TASK DESCRIPTION:
As the answer, return precisely the lines from the one containing "You are a GUI" to the final line of the material below, inclusive, and omit every picture.

RECORD EXTRACTS:
##########

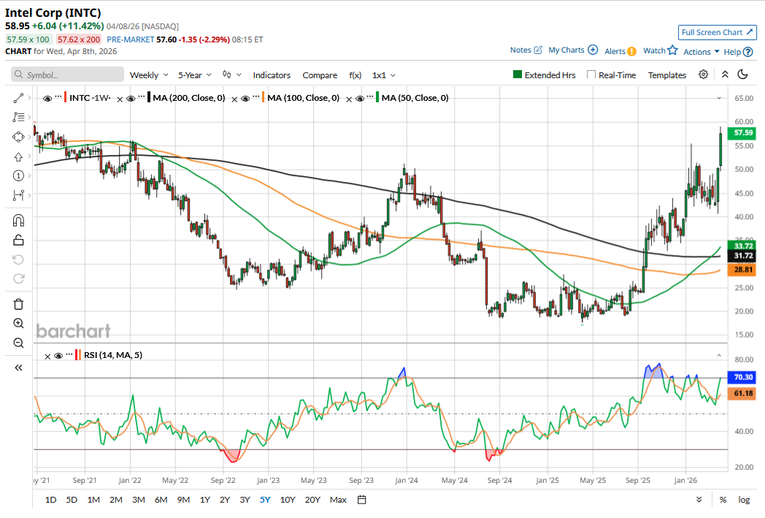Toggle the Extended Hrs checkbox
The height and width of the screenshot is (518, 765).
[518, 75]
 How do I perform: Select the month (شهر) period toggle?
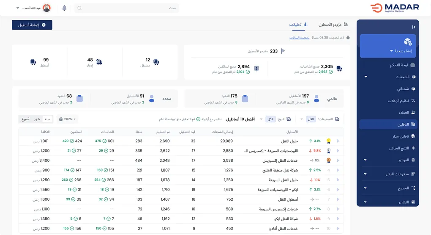(x=37, y=119)
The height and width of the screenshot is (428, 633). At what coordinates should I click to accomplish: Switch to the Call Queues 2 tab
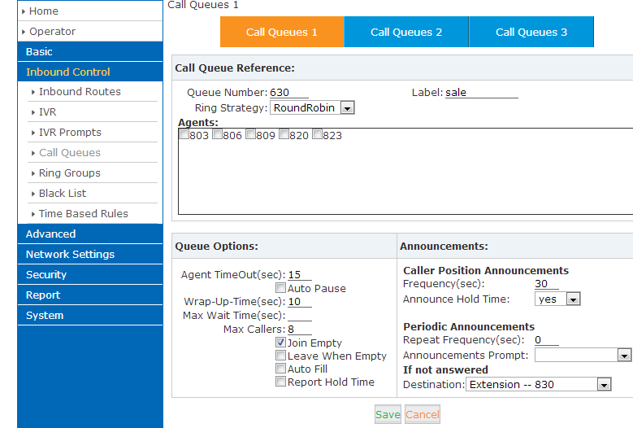click(406, 32)
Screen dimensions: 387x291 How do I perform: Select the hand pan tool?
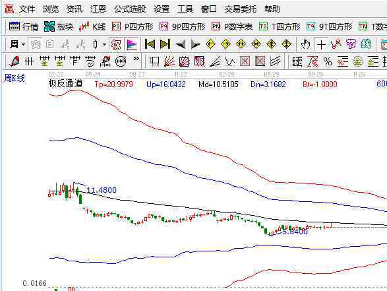tap(305, 44)
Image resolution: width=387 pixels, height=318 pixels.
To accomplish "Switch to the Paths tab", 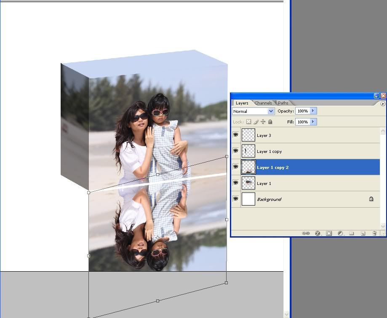I will (x=283, y=103).

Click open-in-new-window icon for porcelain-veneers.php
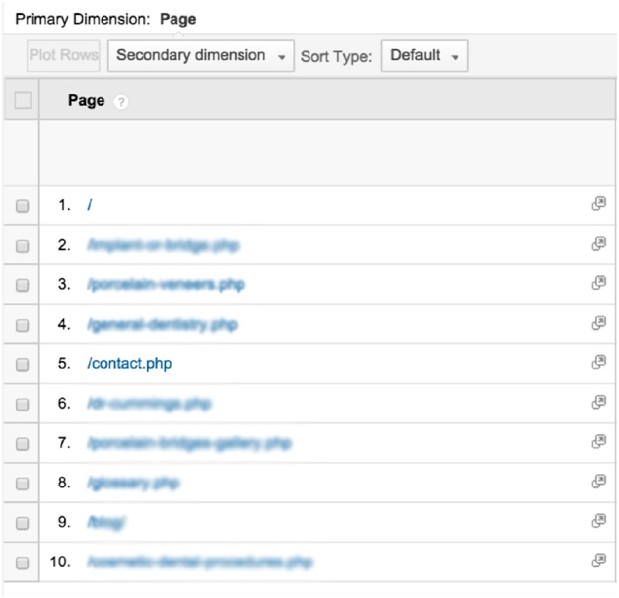pos(597,283)
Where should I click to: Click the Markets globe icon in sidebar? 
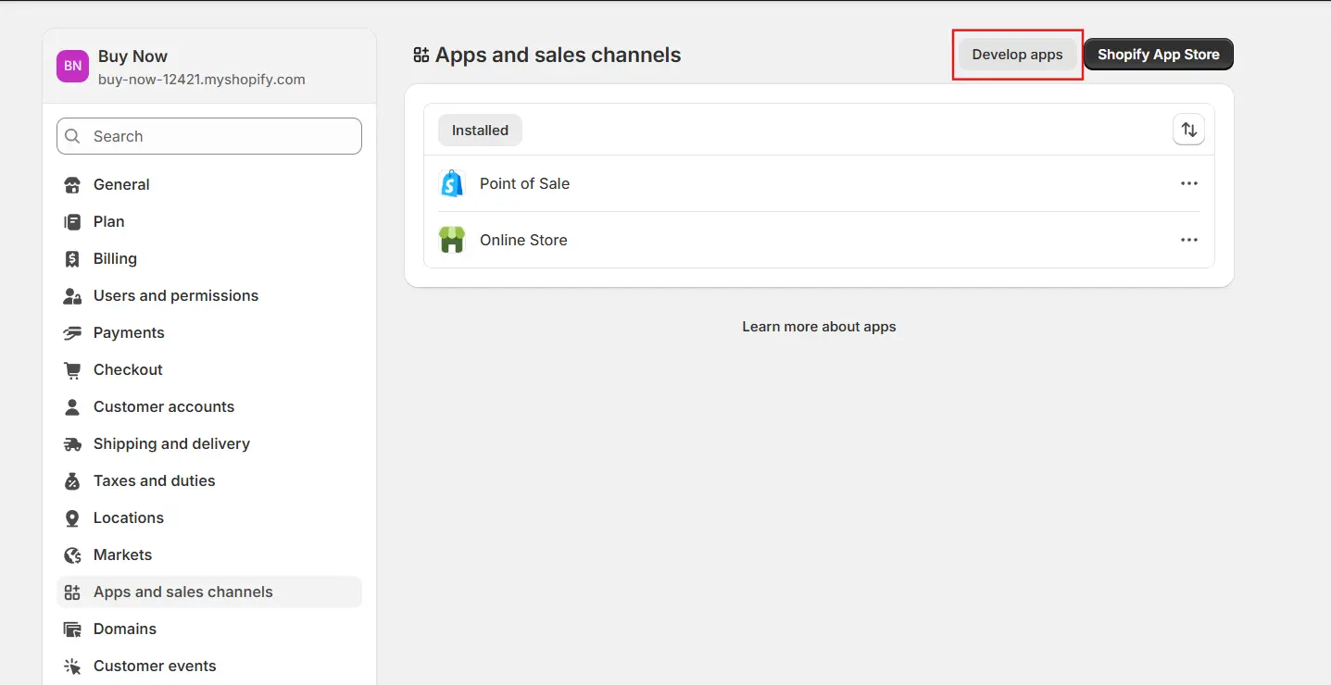72,555
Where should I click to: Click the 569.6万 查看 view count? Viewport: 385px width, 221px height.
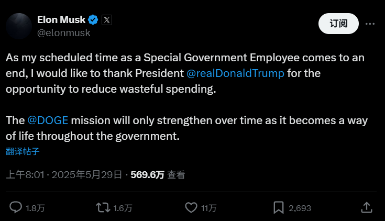(157, 175)
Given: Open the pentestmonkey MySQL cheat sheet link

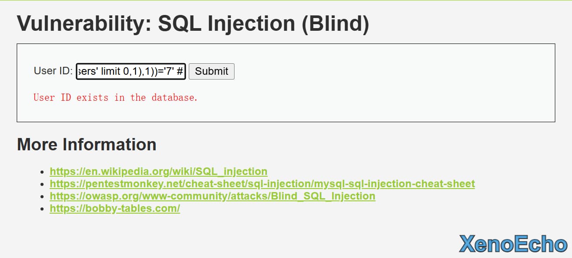Looking at the screenshot, I should (262, 184).
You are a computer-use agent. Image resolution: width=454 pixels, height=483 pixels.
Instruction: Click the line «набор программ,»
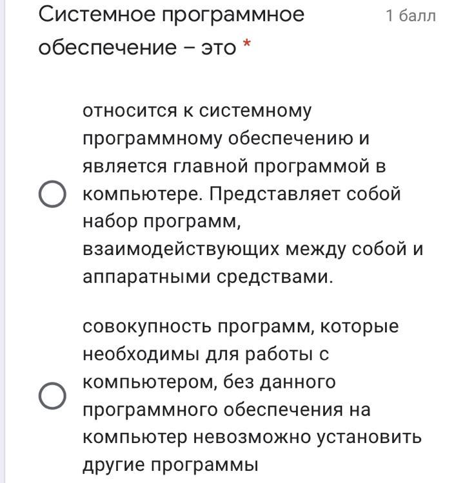[x=162, y=222]
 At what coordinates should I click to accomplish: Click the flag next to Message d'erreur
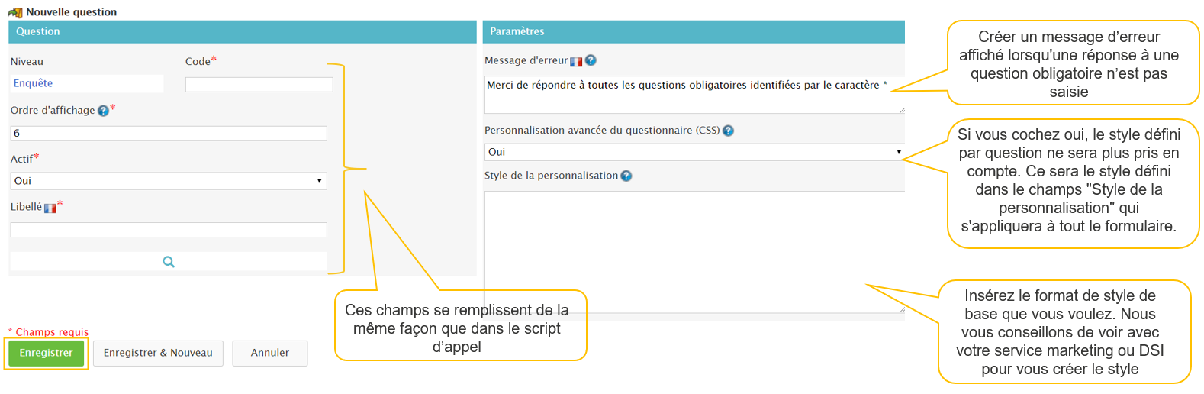click(576, 62)

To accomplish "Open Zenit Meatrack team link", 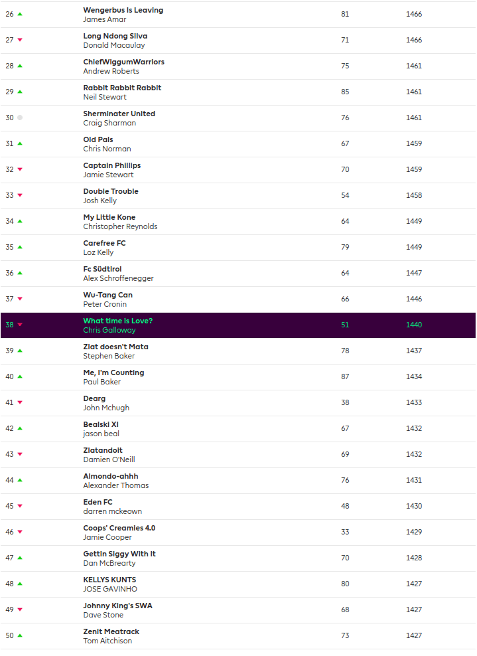I will [x=111, y=631].
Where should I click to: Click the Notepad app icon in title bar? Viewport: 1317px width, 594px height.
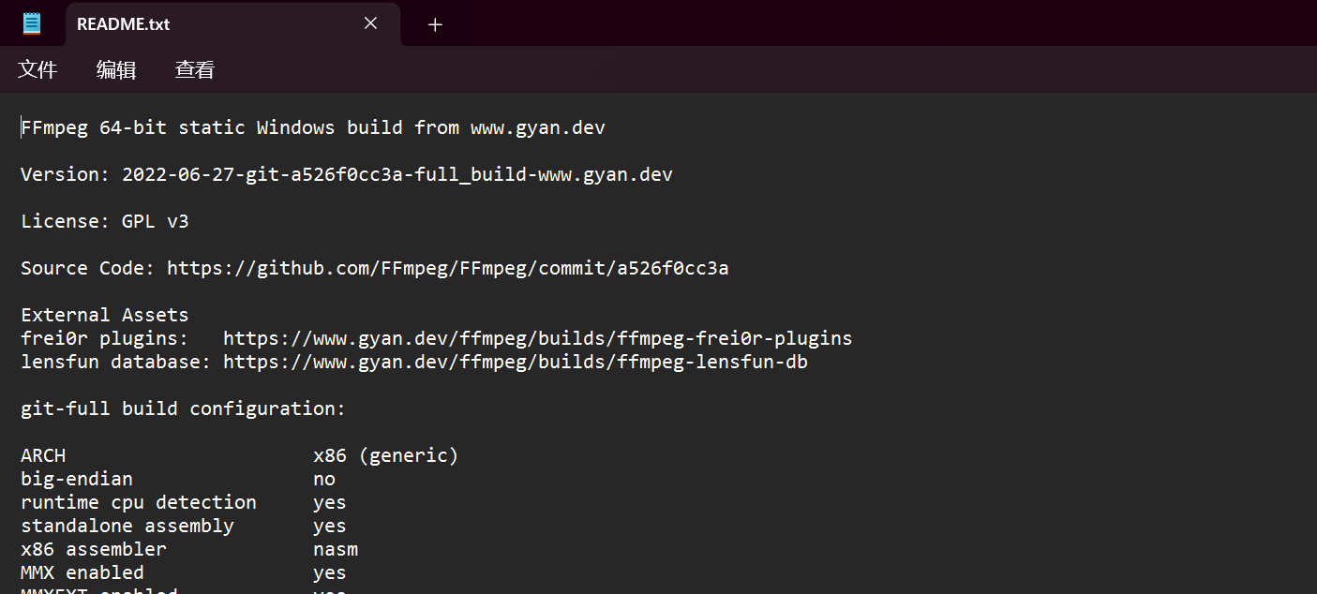click(x=32, y=23)
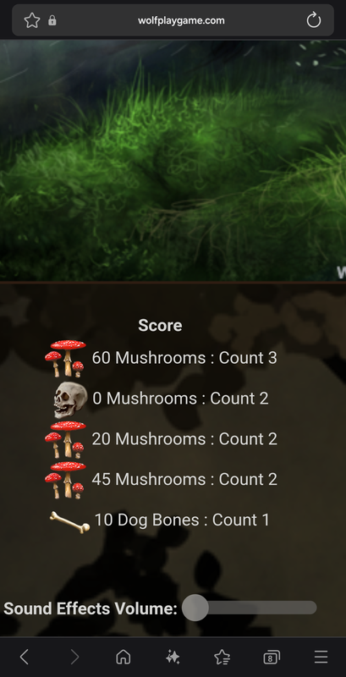The image size is (346, 677).
Task: Click the grassy forest game scene
Action: click(173, 161)
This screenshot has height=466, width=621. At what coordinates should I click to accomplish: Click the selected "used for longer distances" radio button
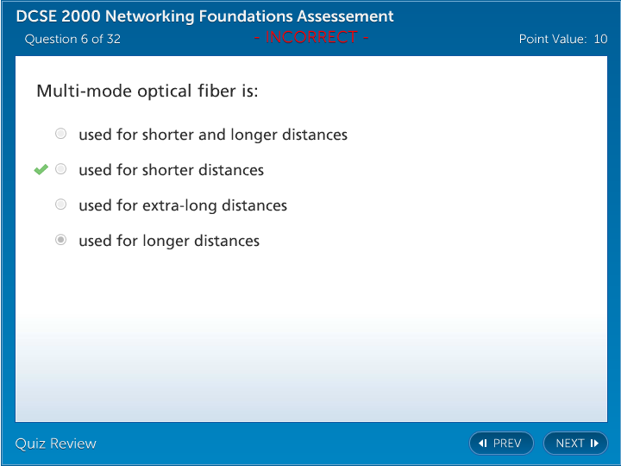pos(60,240)
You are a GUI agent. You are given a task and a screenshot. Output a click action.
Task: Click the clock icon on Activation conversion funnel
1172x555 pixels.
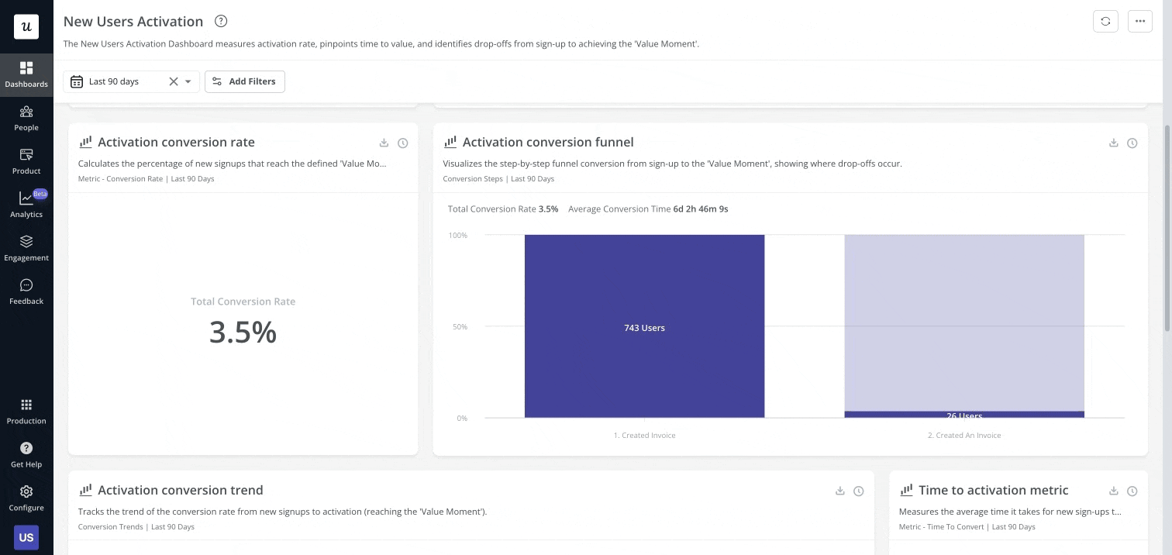click(x=1132, y=143)
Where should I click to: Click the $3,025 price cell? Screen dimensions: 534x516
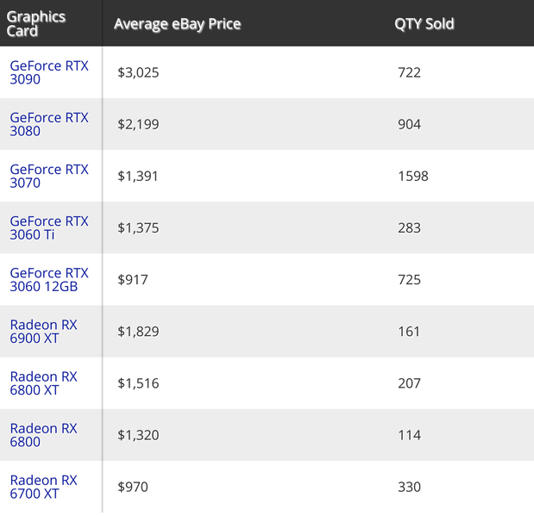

##########

ANSWER SPACE:
You are a GUI agent. You are given a task and a screenshot. Output a click action.
Task: Click the clock icon on Activation conversion funnel
1172x555 pixels.
click(x=1132, y=143)
Where should I click to: Click the $3,025 price cell? Screen dimensions: 534x516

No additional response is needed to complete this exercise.